Wednesday, February 3, 2010

The Woe Of Cooking

I find the exquisite art of preparing food to be most interesting. I take pains to make clear that it's not because I'm the least bit good at it; I enjoy the consumption of the result as much as anyone, but when it comes to the regrettably necessary preliminary step of making the meal, I am stimulated precisely because I'm exceptionally poor at it.

 Many of my failed meals are due to an inability to keep my mind and attention on the task at hand. Many pots of water have evaporated into the air atop an abandoned stove on my watch. As many pots containing both water and rice have met a grisly and untimely end in the same fashion.

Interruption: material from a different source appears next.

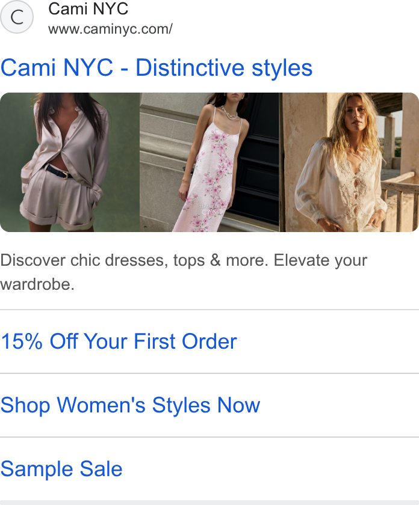Click the word "wardrobe." in the description
Image resolution: width=419 pixels, height=505 pixels.
click(37, 284)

Other times the fault lies with my frugality. I habitually make a meal of rice in tomato sauce, and have taken to further spicing it with a dash of hot sauce. On my most recent trip for groceries, I observed that pizza sauce was considerably cheaper than the pasta sauce I had been buying. I did not stop to consider the distinctions between the two, and now have a very large container of said pizza sauce which substantially falls short of making the bland rice palatable (the condiment's only job). I will probably suffer through it rather than fixing (after necessarily owning up to) the mistake by spending above and beyond the 4.99 which bought the offending sauce.

Other culinary defeats I owe to the very peculiar and poorly ordered thought processes which are in my nature. In the minutes before I sat to write this, I found myself desirous of something to eat. Whether I was truly hungry or in fact felt bored is perhaps a subject for future ruminations. The point is that I went to the kitchen and set some water boiling for oatmeal. I had just a few days ago bought a bulk container of 50 flavored oatmeal packets, and justified the added expense over a canister of unflavored hot cereal by noting that said canister would sit uneaten unless vermin should take an interest in it. The even more expensive steel-cut oatmeal put out by McCann's I did not consider, on the grounds that while the food needed to be flavorful in order to induce me to eat it, it did not need to be healthful. Having a healthy breakfast will have to wait until I consistently eat breakfast (apart from coffee) at all.

The odd thinking I am prone to manifests itself in different ways. While I would not say that I am dyslexic, I confess that when writing by hand I sometimes begin with a letter in the middle of the word rather than the first letter. A similar thing happens when cooking. When the water for my oatmeal reached a boil, I put on a mitt, grabbed it, and (without thinking) deposited the requisite two cups into a bowl prior to the deployment of the dry oatmeal. The sensible thing would, of course, be to do those things in reverse order. At this time my chief concern became the prospect of splashing scalding water on myself when dropping the contents of the packets into the now-filled bowl. Two packets later, that fear was dispensed with and replaced by a new one.

The water alone filled the bowl nearly to the brim. I ignored that initially in the hope that I could delicately add the oatmeal and cause it to bind with the water without calamity. This hope was predicated on the belief that while the bowl could not easily contain both ingredients during the transitory period, it could do so once they were fully mixed. I continue to entertain that belief, but it's clear that getting to that point is practically unmanageable. Two packets into the process, I saw that was the case. The new plan was to transfer the bowl's contents into a larger bowl, at which point the adding of the remaining dry oatmeal would be a simple matter and the only tragedy would be a needlessly soiled bowl.

My best laid plans went awry, however, and I stood in front of the sink looking at spilled bowls, water and oatmeal. Determined to go on, I took the leftover water from the initial boiling, added to it until I again had two cups, retrieved another two packets, and finally had my oatmeal. I have it now in front of me. I have eaten only a little of it, and it's getting rather cold. I do not expect to eat the rest unless it keeps until at least tomorrow.

Where is the saintly woman who is charmed enough by this ineptitude to save me from it?